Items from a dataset
+ + + +
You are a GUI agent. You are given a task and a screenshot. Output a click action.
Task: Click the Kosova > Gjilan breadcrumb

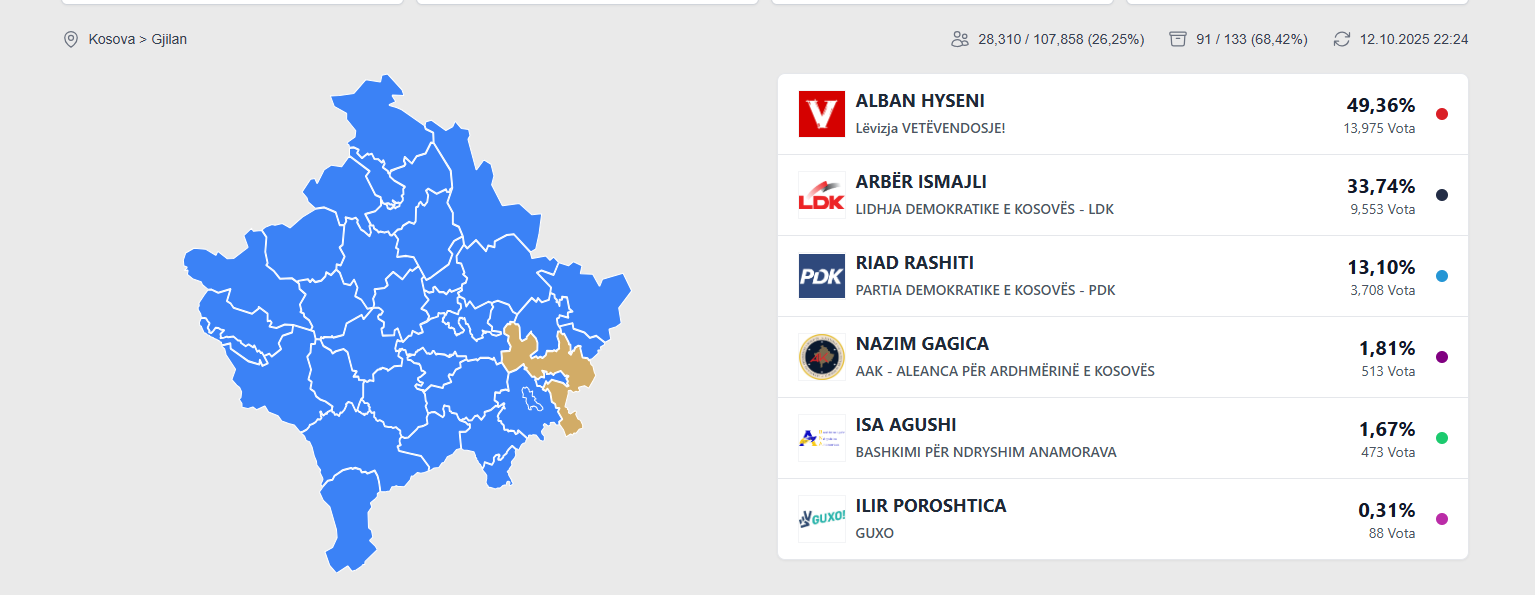(138, 40)
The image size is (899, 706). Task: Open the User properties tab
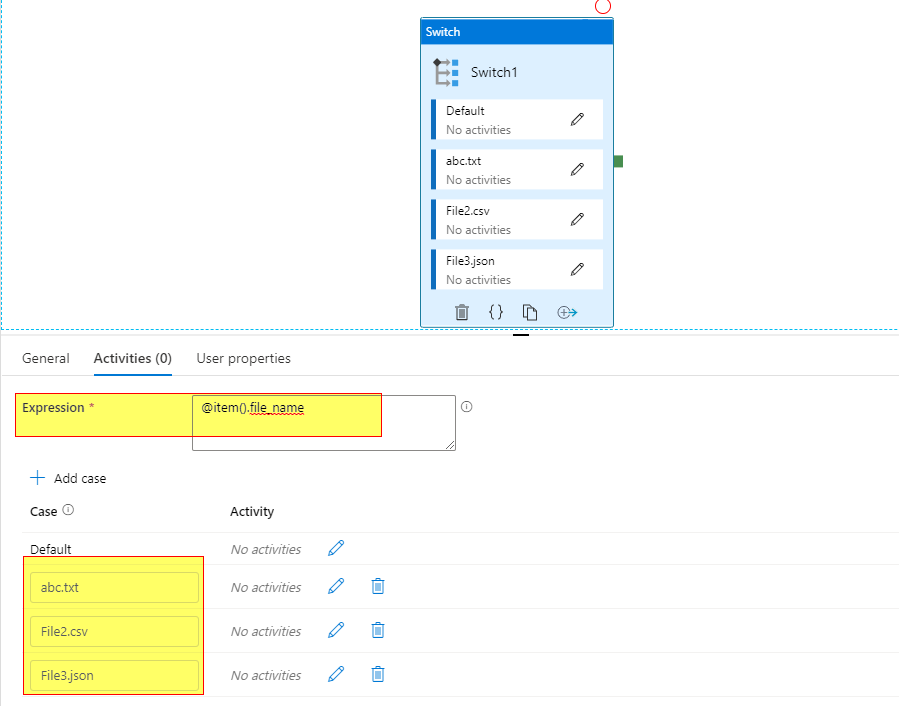pyautogui.click(x=241, y=358)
+ + + +
[WHAT TO PRODUCE] Without including a single picture, restate all of the data word for word.

[WRITTEN RESPONSE]
You are a GUI agent. You are given a task and a screenshot. Output a click action.
Task: Click the Kosova > Gjilan breadcrumb

(138, 40)
The image size is (899, 706). Task: Open the User properties tab
pyautogui.click(x=241, y=358)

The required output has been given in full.